_SOURCE EXTRACT:_
#####
I selected some questions that will help you build a performance appraisal system that works for your business or organization.

Try to answer with the utmost sincerity. Below I put my own.

  1. What is high performance for you or for your organization?
  2. What kind of performance do you want to measure? Organizational, team or individual performance?
  3. What are the reasons that drive you to measure performance?

Here are my answers:

  1. High performance is delivering maximum value to society, causing a positive impact on the world. It’s not hitting goals, meeting schedules, pleasing the boss, following the script, giving false smiles, let alone pretending to exemplify the firm’s values.
  2. I want to measure the performance of the organization or a team (when it is autonomous, able to deliver value without external dependencies). I don’t want to measure an individual’s performance because:
    1. The client hires the organization and not just an isolated worker.
    2. Making use of prizes and sanctions (carrots and clubs) to motivate people is harmful.
    3. The individual evaluation process discourages teamwork.
  3. I want to know how much value and impact my organization or team is producing and better understand how to improve systems, context, structure, culture and processes.

Did you find my answers strange and disagree with them? Know that you are also disagreeing with an old man who has already won an award from the Emperor of Japan for his contributions to the Japanese industry.

Deming said:

The effect (of performance appraisals) is devastating: it promotes short-term performance, annihilates long-term planning, demolishes teamwork, and encourages rivalry and politics. It’s unfair because it attributes to individuals in a group the differences that can be totally caused by the system within which they work.

– Edwards Deming

So we came to the first and most important conclusion about performance appraisal.

Don’t evaluate individual performance.

FAQ about Performance Evaluations

If you got here hoping for help conducting an individual performance assessment you should be frustrated and full of questions. I’ll answer the most common questions below. After all, you may be more convinced, but you doubt if you can change the minds of others in your organization.

1) Should we abandon all the strategies we use to measure each employee’s performance?

At the time of recruitment, it makes sense to assess whether the candidate has the qualities and skills we are seeking. However, since he is within the organization and is motivated, it makes much more sense to put our energies in removing obstacles so that he or she is able to achieve the best possible performance.

The prevailing formula on performance management includes the following steps: a) managers qualitatively specify the work and define goals; b) they supervise and quantitatively evaluate individual performance; and c) they reward and punish accordingly. It is quite old, and was well defended by Frederick Winslow Taylor because it blends perfectly with the idea of ​​separating the mental work from the manual one and a dehumanizing view of the employee.

2) Within this logic, how to help employees in their professional development process?
#####
Collected data
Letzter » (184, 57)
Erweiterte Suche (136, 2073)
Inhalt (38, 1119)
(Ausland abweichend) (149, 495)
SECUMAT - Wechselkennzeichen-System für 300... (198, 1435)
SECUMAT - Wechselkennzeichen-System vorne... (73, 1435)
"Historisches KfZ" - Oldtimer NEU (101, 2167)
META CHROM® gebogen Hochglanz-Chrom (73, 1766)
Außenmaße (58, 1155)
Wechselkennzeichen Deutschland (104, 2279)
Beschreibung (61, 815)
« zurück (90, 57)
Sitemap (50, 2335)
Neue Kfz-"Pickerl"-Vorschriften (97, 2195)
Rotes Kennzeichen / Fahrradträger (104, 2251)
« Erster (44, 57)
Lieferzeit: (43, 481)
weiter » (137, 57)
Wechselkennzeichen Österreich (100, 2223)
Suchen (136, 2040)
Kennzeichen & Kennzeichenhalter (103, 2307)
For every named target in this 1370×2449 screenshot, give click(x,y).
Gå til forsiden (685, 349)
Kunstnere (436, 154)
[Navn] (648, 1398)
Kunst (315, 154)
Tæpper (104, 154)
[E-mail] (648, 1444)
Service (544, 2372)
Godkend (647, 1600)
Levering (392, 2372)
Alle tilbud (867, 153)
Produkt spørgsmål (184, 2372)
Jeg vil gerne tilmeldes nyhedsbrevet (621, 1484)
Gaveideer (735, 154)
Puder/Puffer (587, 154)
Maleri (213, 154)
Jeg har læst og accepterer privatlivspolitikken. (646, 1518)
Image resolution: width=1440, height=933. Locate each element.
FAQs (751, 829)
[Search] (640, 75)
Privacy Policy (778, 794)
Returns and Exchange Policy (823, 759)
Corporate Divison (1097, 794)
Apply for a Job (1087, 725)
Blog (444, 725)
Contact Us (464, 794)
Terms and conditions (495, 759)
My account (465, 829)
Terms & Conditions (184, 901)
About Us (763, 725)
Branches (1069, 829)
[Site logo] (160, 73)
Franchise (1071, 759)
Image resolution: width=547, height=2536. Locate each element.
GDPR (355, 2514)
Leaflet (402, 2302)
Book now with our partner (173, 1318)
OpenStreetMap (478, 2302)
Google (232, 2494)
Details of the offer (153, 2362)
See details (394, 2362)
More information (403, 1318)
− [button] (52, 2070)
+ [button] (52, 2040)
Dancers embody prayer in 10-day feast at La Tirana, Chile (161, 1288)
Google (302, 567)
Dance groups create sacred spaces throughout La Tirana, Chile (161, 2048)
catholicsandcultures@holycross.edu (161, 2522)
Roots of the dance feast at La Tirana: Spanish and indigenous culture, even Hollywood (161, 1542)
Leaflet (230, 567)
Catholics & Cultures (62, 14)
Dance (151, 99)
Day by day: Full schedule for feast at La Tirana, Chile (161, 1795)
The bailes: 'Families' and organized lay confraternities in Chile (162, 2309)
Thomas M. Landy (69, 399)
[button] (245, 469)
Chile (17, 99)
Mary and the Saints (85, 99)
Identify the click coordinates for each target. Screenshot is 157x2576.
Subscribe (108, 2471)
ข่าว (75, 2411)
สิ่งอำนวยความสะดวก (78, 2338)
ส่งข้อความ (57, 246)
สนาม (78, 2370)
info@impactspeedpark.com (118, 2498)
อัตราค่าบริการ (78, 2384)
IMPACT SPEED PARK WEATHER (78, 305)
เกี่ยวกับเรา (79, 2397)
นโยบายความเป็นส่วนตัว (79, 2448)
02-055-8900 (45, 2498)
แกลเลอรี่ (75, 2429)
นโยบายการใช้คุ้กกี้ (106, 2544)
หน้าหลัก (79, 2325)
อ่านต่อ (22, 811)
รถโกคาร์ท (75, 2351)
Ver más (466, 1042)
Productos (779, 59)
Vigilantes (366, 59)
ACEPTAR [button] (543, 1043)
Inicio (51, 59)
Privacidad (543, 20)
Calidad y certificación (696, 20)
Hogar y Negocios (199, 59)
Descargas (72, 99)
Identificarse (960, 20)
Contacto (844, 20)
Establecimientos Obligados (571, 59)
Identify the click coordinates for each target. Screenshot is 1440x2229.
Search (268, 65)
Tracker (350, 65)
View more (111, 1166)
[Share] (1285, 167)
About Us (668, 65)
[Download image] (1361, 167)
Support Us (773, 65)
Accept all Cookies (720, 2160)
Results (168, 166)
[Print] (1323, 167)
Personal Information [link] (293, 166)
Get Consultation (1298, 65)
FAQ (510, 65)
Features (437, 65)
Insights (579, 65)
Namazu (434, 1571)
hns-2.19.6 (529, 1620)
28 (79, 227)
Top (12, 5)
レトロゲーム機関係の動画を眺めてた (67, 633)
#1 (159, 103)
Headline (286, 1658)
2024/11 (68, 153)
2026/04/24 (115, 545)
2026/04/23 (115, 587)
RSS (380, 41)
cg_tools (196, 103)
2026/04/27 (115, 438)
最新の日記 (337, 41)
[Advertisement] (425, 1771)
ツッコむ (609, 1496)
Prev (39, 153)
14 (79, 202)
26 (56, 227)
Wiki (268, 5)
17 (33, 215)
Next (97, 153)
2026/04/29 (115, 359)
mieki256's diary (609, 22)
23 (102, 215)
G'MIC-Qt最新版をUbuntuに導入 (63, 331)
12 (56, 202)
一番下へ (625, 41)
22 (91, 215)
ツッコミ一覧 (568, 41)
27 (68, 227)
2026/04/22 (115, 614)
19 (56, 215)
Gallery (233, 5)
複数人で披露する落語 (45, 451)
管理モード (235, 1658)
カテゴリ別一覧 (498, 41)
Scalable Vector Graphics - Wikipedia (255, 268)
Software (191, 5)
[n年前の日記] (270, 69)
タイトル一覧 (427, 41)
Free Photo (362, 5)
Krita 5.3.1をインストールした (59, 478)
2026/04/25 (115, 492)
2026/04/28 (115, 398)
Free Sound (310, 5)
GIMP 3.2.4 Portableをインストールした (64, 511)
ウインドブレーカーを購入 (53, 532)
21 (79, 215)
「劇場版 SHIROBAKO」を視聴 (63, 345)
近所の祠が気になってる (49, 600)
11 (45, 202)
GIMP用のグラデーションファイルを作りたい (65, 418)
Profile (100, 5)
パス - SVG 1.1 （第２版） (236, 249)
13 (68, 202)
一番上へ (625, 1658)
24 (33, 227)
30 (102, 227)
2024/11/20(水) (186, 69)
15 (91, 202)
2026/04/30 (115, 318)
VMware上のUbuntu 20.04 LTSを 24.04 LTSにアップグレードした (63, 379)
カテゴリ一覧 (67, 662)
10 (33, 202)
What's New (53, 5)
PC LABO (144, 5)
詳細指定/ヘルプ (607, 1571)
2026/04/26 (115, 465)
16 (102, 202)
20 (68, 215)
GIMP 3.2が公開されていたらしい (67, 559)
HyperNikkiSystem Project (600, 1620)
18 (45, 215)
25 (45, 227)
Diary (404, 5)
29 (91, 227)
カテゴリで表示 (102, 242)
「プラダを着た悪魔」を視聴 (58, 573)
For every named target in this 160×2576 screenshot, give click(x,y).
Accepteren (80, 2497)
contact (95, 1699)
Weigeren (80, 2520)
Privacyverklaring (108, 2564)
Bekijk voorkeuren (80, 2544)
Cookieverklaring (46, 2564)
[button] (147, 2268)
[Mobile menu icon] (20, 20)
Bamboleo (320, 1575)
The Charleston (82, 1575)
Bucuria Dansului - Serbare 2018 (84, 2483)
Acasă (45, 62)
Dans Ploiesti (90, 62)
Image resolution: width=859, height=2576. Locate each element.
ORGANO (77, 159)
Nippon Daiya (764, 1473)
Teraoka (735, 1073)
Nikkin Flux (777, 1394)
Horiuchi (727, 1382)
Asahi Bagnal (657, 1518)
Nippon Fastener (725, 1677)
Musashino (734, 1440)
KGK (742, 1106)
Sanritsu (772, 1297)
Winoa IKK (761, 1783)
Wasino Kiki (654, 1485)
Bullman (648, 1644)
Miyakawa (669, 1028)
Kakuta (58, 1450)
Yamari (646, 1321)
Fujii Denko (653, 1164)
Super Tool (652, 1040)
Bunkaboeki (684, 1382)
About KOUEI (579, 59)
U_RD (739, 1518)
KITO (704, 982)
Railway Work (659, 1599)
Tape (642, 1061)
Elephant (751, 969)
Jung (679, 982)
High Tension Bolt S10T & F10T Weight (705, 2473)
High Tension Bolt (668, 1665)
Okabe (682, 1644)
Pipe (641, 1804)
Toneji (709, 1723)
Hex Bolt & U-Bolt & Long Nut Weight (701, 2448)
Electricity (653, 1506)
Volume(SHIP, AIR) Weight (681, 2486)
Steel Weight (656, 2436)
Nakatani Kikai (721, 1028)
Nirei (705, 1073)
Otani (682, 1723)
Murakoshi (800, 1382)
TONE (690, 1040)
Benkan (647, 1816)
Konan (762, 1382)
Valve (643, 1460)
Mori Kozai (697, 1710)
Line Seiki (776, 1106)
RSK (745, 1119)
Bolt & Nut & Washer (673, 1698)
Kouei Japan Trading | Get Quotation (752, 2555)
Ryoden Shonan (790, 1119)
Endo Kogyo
#####
_TO DO:_
1. According to the article on performance appraisal, who defended the prevailing formula on performance management?
2. Resume the article on performance appraisal, starting right after its final line.
None of the collected data is needed here.

_ANSWERS BY ITEM:_
1. Frederick Winslow Taylor.

2.
Focus on strategies that promote processes centered in self-evaluation and an organizational culture that encourages the exchange of feedback among all. It’s not an easy task, mainly because we are used  to working in hierarchical environments that stimulate passivity and disengagement. Working on these points needs to be part of a broader effort that may involve deeper and more cultural organizational changes.

3) How do I give raises and promotions in proportion to each employee’s value delivery?

Few things are more disheartening than a compensation perceived as unfair. The way an organization defines its salaries is treated as taboo in most companies. The reason: there is no system with clear rules that apply to everyone. An interesting way is to reward people for the skills and abilities they bring to the organization, rather than positions and performance. In this type of approach, the “performance” component is disregarded in salary and other self-regulation mechanisms are created to keep low performers from staying in this state for too long.

4) How can we identify those employees who perform far below the required level and who need help to “look for new challenges”?

The overwhelming majority of so-called “low performers” are unmotivated. Everyone knows who the disengaged are within a team. The problem is that people don’t talk because they are afraid of being punished or even fired. To cope with this, it’s crucial to create spaces for people to re-evaluate their own level of engagement on a recurring basis. Then everyone can talk openly about how they are feeling and what is keeping them from expressing their purpose in a particular role within the company.

5) Don’t we need to improve individual performance in order to improve team performance?

There’s no doubt that the characteristics of individuals in a team or organization directly influence the results or performance that group achieves. However, performance is also strongly influenced by emerging properties, such as organizational culture, and by systemic and structural characteristics.

Focusing on the assessment of individual performance generates the side effects cited above by Deming. Working on other elements of the context, such as culture, structure and systems, may be more difficult at first, but it doesn’t generate undesirable effects. In addition, by fostering a culture of professional development centered on self-evaluation processes and the exchange of continuous feedback, we are promoting the improvement of individual performance.

Examples

Large organizations have abandoned traditional systems for evaluating individual performance. Some examples: Adobe, REI, Expedia and Juniper Networks. They have all realized the benefits of increased engagement, improved organizational climate and performance. What prevents you from doing the same?